+++ Working data +++

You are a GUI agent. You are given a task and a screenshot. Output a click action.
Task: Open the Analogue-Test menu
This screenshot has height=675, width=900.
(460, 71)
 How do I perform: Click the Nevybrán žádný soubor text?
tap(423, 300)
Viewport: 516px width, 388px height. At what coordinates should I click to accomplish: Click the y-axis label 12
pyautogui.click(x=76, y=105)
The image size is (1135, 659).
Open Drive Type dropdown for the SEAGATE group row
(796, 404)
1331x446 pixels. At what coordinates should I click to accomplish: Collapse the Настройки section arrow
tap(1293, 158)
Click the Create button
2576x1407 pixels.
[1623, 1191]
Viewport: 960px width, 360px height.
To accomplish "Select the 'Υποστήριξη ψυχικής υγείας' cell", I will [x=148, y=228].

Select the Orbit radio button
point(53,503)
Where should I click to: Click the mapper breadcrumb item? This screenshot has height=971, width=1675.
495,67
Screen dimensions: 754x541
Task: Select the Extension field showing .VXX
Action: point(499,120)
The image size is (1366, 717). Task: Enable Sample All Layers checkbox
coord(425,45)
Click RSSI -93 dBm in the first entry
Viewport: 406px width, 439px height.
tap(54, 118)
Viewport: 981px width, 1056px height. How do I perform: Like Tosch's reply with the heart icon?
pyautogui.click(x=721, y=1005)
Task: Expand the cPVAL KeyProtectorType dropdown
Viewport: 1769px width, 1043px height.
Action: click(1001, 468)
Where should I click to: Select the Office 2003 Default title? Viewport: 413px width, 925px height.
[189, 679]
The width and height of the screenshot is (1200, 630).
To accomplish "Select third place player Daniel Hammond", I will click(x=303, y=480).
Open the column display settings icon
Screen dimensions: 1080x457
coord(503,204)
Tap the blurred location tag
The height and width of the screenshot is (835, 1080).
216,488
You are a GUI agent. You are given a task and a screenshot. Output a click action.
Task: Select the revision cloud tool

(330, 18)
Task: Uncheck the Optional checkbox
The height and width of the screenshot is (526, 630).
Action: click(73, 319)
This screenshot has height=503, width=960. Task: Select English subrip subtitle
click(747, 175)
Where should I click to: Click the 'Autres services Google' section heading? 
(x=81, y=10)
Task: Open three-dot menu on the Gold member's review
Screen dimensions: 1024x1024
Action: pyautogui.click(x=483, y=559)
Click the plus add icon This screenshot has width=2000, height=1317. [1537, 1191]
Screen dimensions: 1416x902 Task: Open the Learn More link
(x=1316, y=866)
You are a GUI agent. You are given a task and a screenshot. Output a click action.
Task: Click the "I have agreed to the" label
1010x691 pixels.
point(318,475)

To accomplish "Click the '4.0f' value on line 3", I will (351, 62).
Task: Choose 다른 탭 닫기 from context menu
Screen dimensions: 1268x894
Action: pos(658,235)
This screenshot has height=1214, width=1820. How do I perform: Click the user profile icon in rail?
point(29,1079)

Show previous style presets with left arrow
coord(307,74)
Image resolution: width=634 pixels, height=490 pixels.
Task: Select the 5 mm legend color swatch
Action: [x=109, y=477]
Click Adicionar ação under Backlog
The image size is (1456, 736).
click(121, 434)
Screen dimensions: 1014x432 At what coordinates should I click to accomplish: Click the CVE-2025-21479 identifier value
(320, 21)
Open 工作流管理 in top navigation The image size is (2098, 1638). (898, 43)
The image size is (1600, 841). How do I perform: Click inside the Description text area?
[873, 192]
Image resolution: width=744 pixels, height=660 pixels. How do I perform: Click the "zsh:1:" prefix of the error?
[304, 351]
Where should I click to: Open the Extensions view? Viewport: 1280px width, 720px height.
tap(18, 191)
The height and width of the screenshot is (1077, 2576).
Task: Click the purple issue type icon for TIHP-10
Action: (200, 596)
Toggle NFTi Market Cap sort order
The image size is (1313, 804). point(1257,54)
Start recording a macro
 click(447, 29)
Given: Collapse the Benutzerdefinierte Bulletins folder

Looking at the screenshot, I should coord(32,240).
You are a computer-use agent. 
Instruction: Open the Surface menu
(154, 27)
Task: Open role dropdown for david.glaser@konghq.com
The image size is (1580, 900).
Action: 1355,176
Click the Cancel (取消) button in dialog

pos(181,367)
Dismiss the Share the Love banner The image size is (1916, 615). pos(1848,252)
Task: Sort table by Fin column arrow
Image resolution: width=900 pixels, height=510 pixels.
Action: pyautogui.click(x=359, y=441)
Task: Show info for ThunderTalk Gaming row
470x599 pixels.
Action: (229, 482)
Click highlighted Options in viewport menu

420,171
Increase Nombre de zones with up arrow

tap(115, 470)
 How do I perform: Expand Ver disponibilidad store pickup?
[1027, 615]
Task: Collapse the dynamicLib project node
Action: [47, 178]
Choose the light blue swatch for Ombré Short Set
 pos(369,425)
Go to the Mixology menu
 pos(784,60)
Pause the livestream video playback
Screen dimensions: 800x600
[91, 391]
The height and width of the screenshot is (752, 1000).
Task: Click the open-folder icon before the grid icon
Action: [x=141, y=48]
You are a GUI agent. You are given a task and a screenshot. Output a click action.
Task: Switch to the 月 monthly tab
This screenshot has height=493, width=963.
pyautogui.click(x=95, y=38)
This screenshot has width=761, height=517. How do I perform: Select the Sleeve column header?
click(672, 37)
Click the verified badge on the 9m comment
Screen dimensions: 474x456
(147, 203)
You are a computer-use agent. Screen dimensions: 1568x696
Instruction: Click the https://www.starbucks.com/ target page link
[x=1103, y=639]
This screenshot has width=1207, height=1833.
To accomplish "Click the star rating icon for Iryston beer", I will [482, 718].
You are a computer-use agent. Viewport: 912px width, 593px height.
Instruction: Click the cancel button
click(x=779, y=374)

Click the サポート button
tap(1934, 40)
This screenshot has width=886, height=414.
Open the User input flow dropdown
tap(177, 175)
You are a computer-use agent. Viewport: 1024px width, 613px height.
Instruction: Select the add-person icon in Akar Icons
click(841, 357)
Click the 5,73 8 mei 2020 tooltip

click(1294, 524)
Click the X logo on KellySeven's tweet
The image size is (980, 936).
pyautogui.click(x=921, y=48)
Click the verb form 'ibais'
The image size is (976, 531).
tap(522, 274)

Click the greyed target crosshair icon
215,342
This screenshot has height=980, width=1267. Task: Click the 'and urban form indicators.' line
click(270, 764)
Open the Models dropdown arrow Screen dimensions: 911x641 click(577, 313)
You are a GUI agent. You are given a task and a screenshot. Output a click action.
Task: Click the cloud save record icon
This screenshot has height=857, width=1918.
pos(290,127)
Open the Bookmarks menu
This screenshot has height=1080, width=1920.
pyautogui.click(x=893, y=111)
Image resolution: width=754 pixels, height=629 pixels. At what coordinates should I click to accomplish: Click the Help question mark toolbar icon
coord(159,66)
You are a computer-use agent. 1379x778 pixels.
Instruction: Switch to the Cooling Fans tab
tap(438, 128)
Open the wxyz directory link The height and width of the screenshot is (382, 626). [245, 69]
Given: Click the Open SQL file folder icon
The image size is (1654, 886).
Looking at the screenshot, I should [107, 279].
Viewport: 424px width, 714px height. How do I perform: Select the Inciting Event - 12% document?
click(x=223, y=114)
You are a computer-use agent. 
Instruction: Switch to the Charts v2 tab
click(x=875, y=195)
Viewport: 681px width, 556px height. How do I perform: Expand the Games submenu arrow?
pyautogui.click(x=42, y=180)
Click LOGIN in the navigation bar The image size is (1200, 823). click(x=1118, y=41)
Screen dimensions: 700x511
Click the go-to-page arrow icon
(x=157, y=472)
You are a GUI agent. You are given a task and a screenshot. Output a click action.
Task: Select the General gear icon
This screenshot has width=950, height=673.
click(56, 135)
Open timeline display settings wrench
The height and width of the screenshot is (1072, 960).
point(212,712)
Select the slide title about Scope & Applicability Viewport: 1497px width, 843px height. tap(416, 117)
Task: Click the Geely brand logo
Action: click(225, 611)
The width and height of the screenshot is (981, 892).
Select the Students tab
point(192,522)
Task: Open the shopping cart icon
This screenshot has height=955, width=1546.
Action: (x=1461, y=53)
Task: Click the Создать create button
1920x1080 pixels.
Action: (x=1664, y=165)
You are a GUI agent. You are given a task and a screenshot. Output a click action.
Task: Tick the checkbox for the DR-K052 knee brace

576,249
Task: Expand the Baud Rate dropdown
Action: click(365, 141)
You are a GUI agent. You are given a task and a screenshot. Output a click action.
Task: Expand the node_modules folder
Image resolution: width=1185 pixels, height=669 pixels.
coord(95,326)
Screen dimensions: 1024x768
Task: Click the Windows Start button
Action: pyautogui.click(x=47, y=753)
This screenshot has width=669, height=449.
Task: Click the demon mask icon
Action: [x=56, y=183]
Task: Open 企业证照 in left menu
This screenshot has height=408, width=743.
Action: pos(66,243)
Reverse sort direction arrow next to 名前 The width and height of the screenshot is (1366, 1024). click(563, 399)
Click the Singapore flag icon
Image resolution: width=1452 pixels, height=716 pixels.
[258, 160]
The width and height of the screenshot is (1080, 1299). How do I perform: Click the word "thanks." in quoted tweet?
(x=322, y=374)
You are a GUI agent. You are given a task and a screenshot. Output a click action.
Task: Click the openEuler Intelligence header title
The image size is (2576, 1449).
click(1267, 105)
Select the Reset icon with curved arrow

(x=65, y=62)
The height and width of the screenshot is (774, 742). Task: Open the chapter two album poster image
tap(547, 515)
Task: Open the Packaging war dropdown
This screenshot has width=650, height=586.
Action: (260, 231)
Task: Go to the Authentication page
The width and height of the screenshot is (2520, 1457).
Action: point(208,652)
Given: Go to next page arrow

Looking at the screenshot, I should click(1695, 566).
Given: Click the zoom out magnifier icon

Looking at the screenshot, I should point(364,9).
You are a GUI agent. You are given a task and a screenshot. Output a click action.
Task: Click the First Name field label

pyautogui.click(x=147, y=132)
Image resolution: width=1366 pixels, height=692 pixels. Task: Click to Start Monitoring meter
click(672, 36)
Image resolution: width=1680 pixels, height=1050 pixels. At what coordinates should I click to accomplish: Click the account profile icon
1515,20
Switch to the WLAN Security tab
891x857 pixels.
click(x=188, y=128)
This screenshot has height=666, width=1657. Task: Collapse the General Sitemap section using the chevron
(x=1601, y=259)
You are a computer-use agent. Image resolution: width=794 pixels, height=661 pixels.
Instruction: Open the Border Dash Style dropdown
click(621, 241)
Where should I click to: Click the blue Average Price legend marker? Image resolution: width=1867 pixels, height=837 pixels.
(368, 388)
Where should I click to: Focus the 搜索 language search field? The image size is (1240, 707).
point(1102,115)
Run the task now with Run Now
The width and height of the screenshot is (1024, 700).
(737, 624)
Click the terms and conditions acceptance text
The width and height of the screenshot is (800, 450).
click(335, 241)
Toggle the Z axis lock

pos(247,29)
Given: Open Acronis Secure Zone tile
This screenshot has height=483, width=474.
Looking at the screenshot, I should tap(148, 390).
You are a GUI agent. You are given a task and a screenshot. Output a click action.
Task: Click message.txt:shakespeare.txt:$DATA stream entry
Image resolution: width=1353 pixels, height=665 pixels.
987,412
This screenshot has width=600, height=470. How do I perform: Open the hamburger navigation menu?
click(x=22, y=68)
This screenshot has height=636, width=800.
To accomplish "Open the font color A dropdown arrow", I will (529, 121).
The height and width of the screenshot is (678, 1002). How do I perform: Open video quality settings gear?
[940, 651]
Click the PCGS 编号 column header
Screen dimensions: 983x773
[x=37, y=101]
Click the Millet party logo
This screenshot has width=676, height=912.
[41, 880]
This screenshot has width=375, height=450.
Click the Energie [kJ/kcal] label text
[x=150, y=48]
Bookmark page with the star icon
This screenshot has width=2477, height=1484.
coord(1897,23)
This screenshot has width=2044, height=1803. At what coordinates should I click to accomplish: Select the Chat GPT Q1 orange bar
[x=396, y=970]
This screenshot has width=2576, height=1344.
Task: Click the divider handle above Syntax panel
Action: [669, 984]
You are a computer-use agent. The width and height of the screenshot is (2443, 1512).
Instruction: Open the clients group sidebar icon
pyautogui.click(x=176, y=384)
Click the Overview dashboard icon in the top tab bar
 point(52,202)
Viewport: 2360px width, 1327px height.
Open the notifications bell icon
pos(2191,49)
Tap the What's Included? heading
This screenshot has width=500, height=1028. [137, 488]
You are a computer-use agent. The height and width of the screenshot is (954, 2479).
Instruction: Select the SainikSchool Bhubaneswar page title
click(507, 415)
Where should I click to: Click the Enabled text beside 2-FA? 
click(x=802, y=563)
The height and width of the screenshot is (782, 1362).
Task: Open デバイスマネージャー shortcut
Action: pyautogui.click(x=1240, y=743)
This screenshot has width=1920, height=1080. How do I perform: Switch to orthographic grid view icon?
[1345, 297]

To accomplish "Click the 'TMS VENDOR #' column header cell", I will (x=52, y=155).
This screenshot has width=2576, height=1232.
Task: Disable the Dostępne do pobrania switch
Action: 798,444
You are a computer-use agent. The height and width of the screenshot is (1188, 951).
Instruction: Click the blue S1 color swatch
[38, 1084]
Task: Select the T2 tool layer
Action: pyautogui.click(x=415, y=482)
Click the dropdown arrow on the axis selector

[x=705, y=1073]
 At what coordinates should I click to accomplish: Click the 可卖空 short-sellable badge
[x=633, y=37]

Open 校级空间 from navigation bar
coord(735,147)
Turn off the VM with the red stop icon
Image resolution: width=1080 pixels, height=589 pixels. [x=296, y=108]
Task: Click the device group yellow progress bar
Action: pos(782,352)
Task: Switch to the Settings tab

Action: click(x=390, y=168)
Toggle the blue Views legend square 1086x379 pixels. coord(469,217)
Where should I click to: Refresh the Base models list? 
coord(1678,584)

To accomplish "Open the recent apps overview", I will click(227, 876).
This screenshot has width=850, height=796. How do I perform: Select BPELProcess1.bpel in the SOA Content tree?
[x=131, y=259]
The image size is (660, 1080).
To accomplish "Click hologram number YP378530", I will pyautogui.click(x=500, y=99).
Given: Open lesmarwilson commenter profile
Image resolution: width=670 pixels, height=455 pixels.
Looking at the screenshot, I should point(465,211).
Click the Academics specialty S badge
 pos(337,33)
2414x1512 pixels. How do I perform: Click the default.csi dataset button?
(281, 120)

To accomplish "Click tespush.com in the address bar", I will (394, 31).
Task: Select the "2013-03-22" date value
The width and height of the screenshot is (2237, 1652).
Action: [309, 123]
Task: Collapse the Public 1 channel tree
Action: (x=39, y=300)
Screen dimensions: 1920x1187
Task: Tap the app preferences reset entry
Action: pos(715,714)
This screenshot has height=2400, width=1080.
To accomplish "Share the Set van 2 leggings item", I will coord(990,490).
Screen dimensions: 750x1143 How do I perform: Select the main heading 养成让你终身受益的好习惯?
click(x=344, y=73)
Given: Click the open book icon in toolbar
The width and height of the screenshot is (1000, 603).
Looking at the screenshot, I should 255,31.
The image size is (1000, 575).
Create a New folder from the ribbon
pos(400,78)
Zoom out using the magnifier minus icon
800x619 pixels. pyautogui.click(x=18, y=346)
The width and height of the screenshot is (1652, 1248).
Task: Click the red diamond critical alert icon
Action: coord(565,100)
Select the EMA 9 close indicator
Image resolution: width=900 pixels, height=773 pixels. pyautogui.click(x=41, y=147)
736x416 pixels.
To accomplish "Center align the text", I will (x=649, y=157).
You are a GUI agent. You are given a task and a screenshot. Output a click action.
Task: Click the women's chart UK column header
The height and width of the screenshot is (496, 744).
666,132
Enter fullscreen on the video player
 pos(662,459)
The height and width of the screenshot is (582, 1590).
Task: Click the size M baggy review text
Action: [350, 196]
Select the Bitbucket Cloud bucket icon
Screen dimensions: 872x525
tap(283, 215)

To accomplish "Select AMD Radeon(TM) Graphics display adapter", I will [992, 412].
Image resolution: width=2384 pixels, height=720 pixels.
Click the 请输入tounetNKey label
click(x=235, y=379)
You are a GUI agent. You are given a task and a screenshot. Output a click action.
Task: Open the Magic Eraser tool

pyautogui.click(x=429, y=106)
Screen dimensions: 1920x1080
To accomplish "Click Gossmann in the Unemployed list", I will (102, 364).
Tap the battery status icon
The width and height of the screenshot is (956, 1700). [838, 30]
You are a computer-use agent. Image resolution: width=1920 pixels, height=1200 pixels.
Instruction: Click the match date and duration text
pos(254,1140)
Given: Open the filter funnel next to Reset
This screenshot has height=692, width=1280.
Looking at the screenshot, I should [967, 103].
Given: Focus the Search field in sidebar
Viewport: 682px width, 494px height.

+++

**Exercise task:**
Write out the lines from the one containing "Task: Show info for ThunderTalk Gaming row" through the one containing "[x=1103, y=639]", inclusive, reproducing them exactly.

**Output:**
Task: Show info for ThunderTalk Gaming row
470x599 pixels.
Action: (229, 482)
Click highlighted Options in viewport menu

420,171
Increase Nombre de zones with up arrow

tap(115, 470)
 How do I perform: Expand Ver disponibilidad store pickup?
[1027, 615]
Task: Collapse the dynamicLib project node
Action: [47, 178]
Choose the light blue swatch for Ombré Short Set
 pos(369,425)
Go to the Mixology menu
 pos(784,60)
Pause the livestream video playback
Screen dimensions: 800x600
[91, 391]
The height and width of the screenshot is (752, 1000).
Task: Click the open-folder icon before the grid icon
Action: [x=141, y=48]
You are a GUI agent. You are given a task and a screenshot. Output a click action.
Task: Switch to the 月 monthly tab
This screenshot has height=493, width=963.
pyautogui.click(x=95, y=38)
This screenshot has width=761, height=517. How do I perform: Select the Sleeve column header?
click(672, 37)
Click the verified badge on the 9m comment
Screen dimensions: 474x456
(147, 203)
You are a computer-use agent. Screen dimensions: 1568x696
Instruction: Click the https://www.starbucks.com/ target page link
[x=1103, y=639]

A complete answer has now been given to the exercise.